Task data:
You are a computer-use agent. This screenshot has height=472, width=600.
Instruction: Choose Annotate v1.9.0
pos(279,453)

...

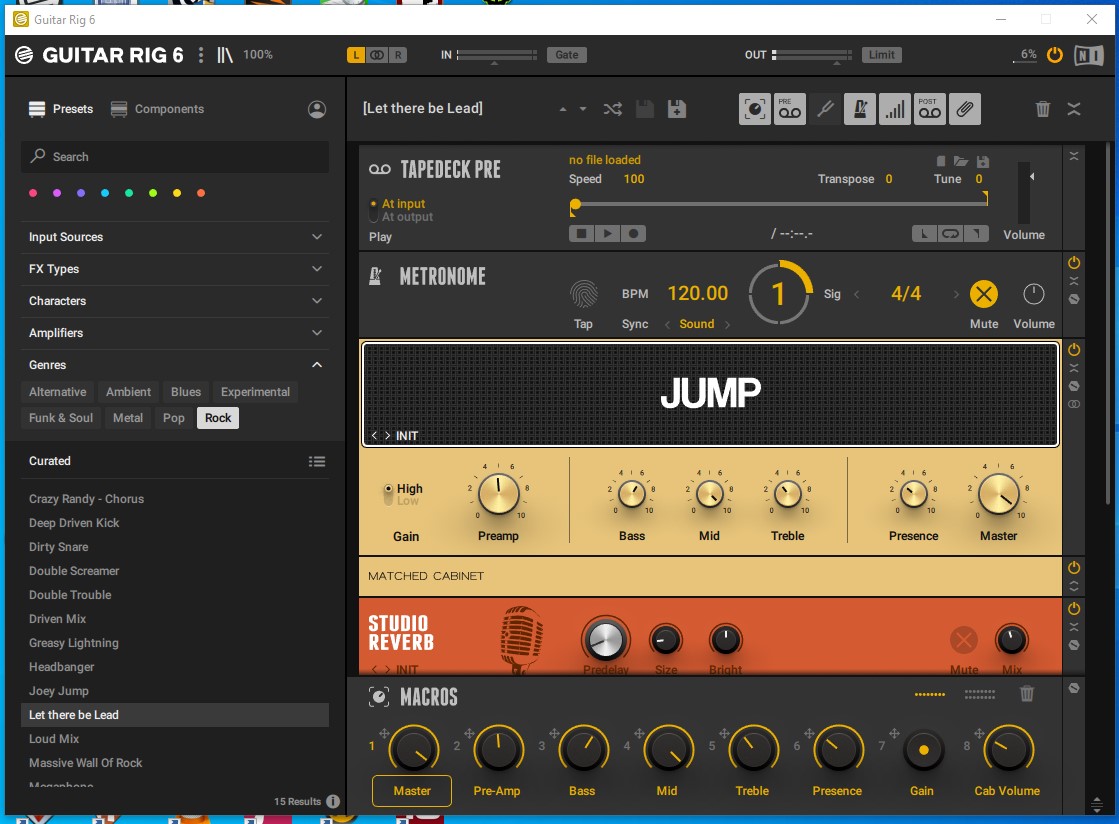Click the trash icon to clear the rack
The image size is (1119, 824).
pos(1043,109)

==

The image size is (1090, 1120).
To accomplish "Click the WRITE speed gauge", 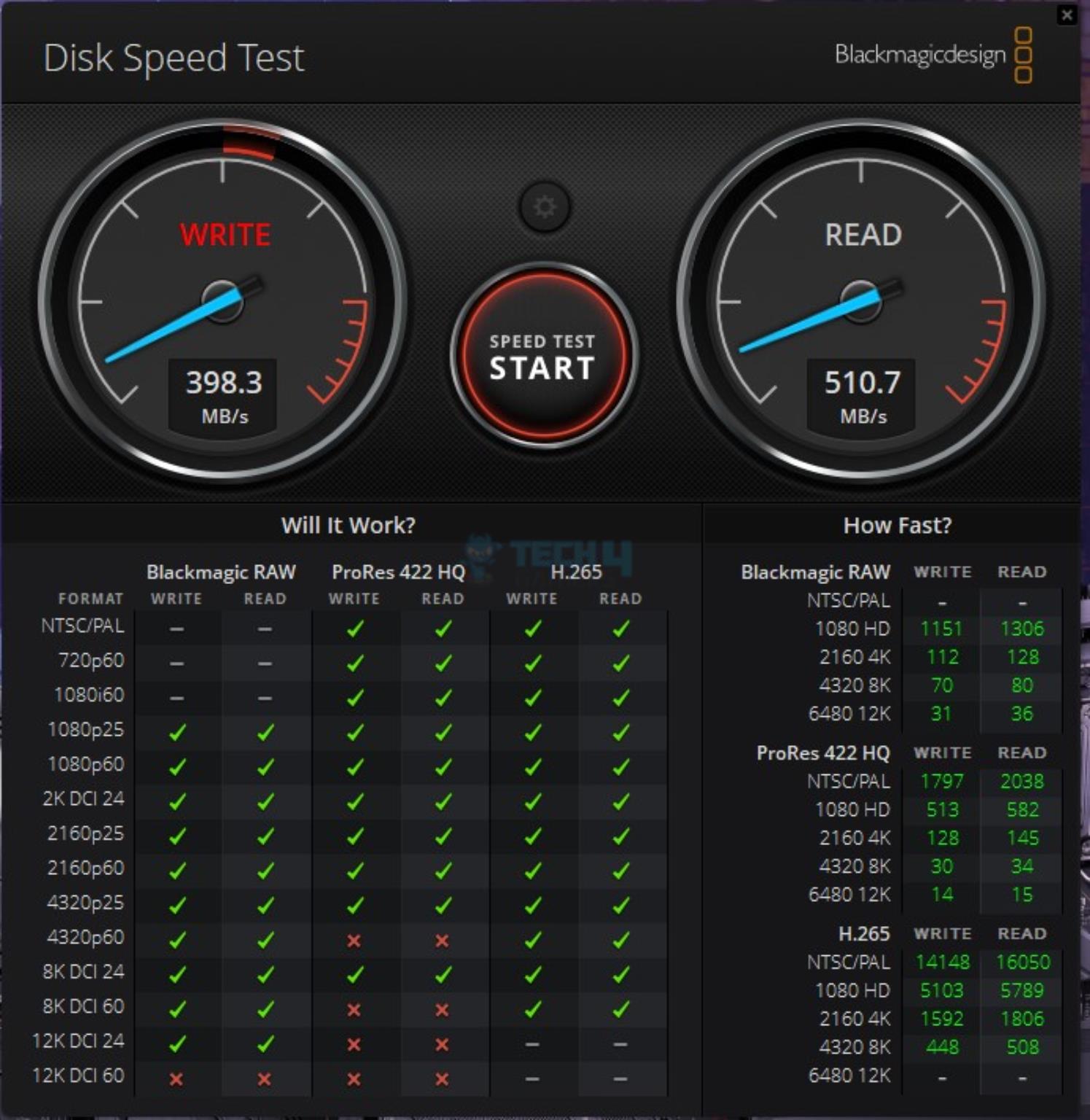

Written request: Could you copy out the material from the line with "Click the trash icon to clear the rack" up to and including the line with "pos(1043,109)", with no changes and without the pictures?

The result:
Click the trash icon to clear the rack
The image size is (1119, 824).
pos(1043,109)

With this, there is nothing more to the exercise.